PASSAGE PROVIDED -
How to Switch from Standardised Testing to Portfolio Evaluation in Virginia
If you've been using standardised testing for Virginia's evidence of progress requirement and want to switch to portfolio evaluation, here's the good news: you can switch at any time, with no notification to the superintendent, no waiting period, and no penalty. Virginia Code §22.1-254.1 gives parents the choice between testing and evaluation each year — it's not a one-time decision.
The practical challenge is building a portfolio structure mid-stream when you've never needed one before. Parents who've relied on testing typically have minimal documentation beyond the test score itself. Switching to evaluation means assembling a year's worth of evidence that demonstrates adequate educational growth — and presenting it to an evaluator in a format that makes their review straightforward.
Why Parents Switch
The decision to move from testing to evaluation usually comes from one of four scenarios:
Stanine anxiety. Your child scored close to the 4th stanine threshold (the 23rd percentile composite on math and language arts) and the annual test has become a source of significant stress for both of you. One parent described it as "holding your breath every spring and praying the composite clears 23 percent." Portfolio evaluation removes the testing variable entirely.
Test-taker mismatch. Some children are excellent learners who perform poorly on timed, multiple-choice assessments. This is especially common with neurodivergent learners, children with processing speed differences, children with test anxiety, and young children (K-2) for whom sit-down standardised testing is developmentally inappropriate. A portfolio lets you demonstrate growth through work samples, projects, and narrative evidence rather than a single test score.
Educational philosophy shift. Parents who've moved toward project-based learning, unschooling, Charlotte Mason, or other non-textbook approaches often find standardised tests don't reflect what their child has actually learned. A portfolio evaluation lets you show the depth and breadth of real learning — not just whether your child can fill in bubbles on math and reading comprehension.
Probation prevention. If your child scored in the 3rd stanine last year and you're on a probation year, switching to evaluation for the re-assessment can be strategic. An evaluator assessing a portfolio of demonstrated growth over the remediation year can provide a more nuanced assessment than a single test score retake.
What Virginia Law Requires for Evaluation
Virginia Code §22.1-254.1(C) states that evidence of progress may be:
"An evaluation letter...from a person licensed to teach in any state, or a person with a master's degree or higher in an academic discipline, indicating that the child is achieving an adequate level of educational growth and progress."
The evaluator must hold either:
- A valid teaching licence (from Virginia or any other state), OR
- A master's degree or higher in an academic discipline
The evaluator reviews your documentation, assesses whether your child is making adequate educational growth, and writes a letter confirming (or not confirming) that growth. That letter is your evidence of progress — you submit it to the superintendent by August 1.

DATASET EXTRACT -
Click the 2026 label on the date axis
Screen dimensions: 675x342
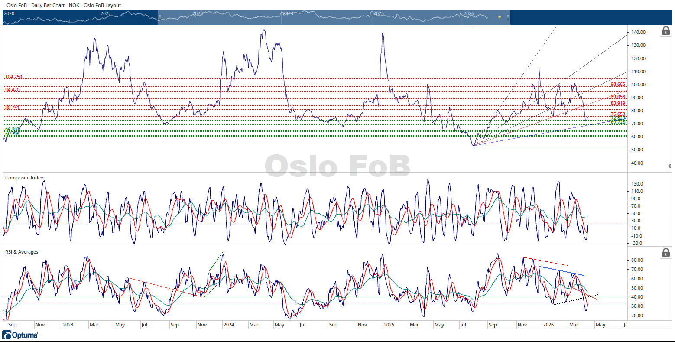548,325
--
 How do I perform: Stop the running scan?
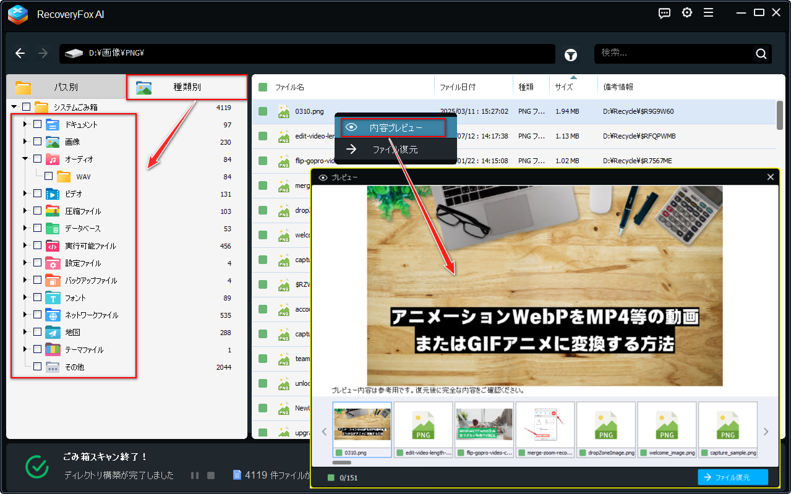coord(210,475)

AIM OF THE TASK -
In the article on switching from standardized testing to portfolio evaluation in Virginia, by what date must the evaluation letter be submitted to the superintendent?

THE RESPONSE -
By August 1.